WORK TO BE COMPLETED:
When you reach the line that contains "644x644 pixels. How", begin copying exactly, and continue through the last line of the data; no pictures belong in the copy.

MATERIAL SHOWN:
------------------------------------------------------------
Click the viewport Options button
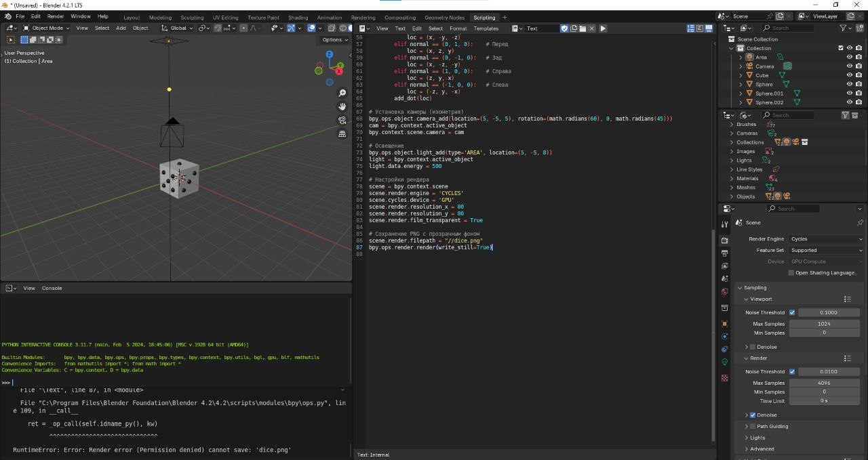This screenshot has width=868, height=460. click(334, 40)
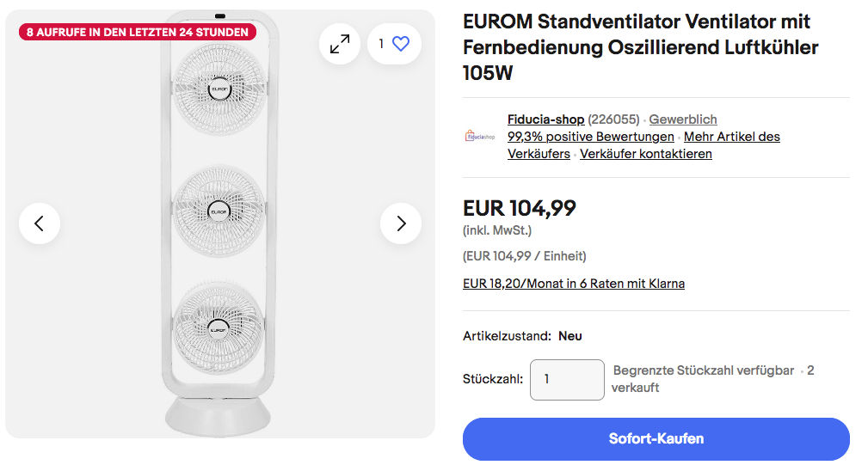The height and width of the screenshot is (465, 868).
Task: Click the Gewerblich seller type link
Action: pos(682,119)
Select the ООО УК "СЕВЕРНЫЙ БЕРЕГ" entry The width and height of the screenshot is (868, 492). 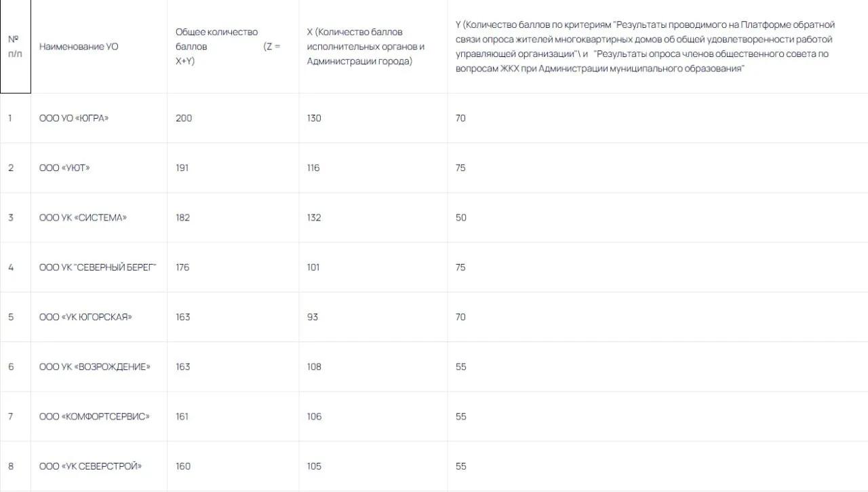(x=98, y=267)
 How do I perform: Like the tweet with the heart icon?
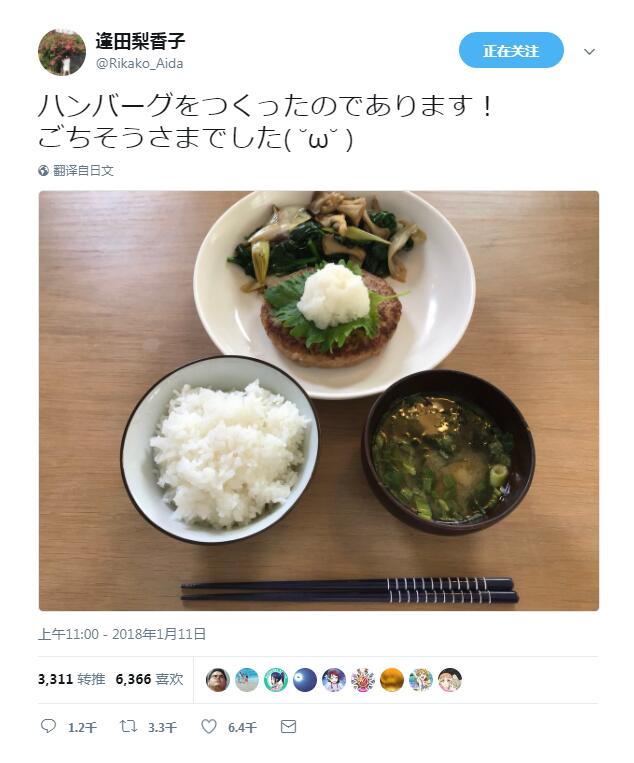(209, 727)
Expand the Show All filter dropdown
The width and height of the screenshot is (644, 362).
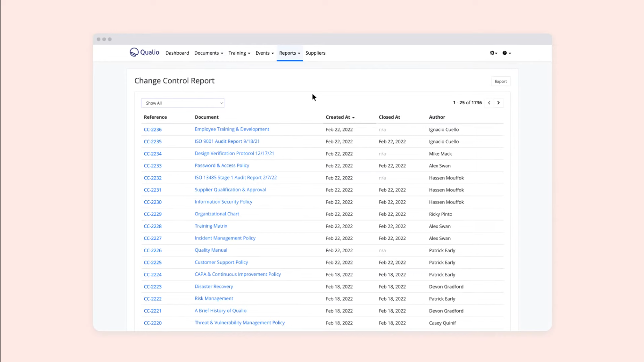point(182,103)
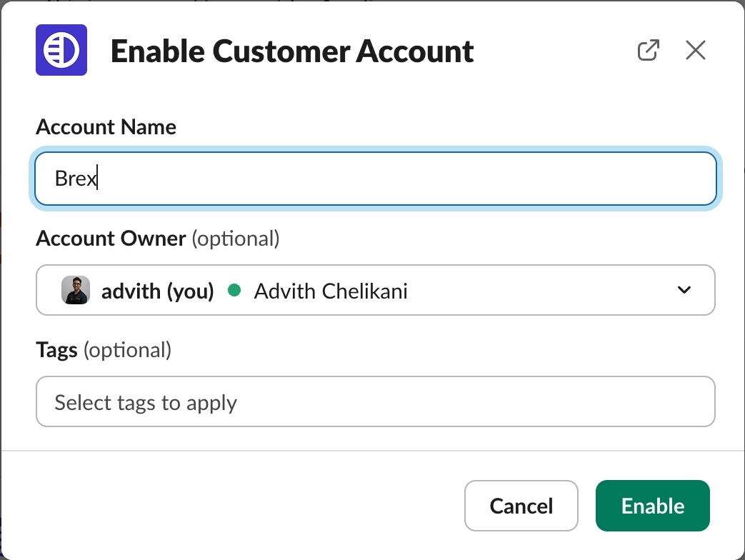Click the green Enable button
The width and height of the screenshot is (745, 560).
pos(652,506)
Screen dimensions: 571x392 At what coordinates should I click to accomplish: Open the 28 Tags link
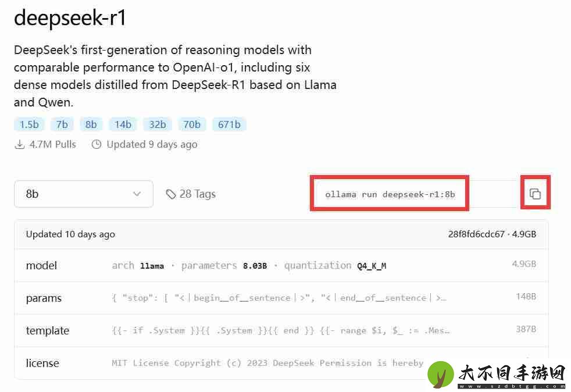click(191, 194)

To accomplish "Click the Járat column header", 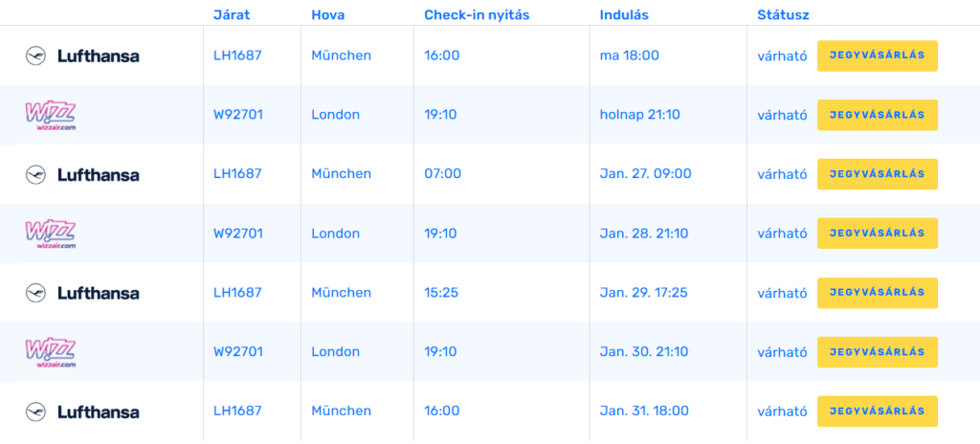I will point(232,15).
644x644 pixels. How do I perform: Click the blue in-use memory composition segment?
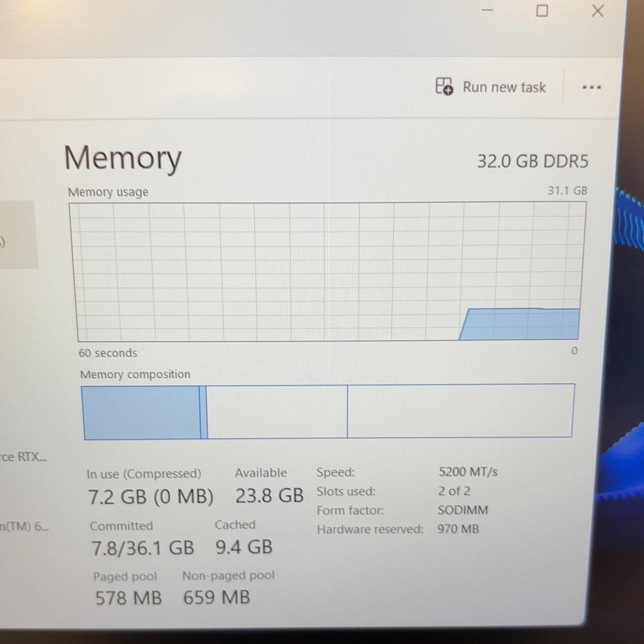tap(141, 412)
------------------------------------------------------------
TASK RESULT:
644x644 pixels. How do I perform: Click the blue in-use memory composition segment?
tap(141, 412)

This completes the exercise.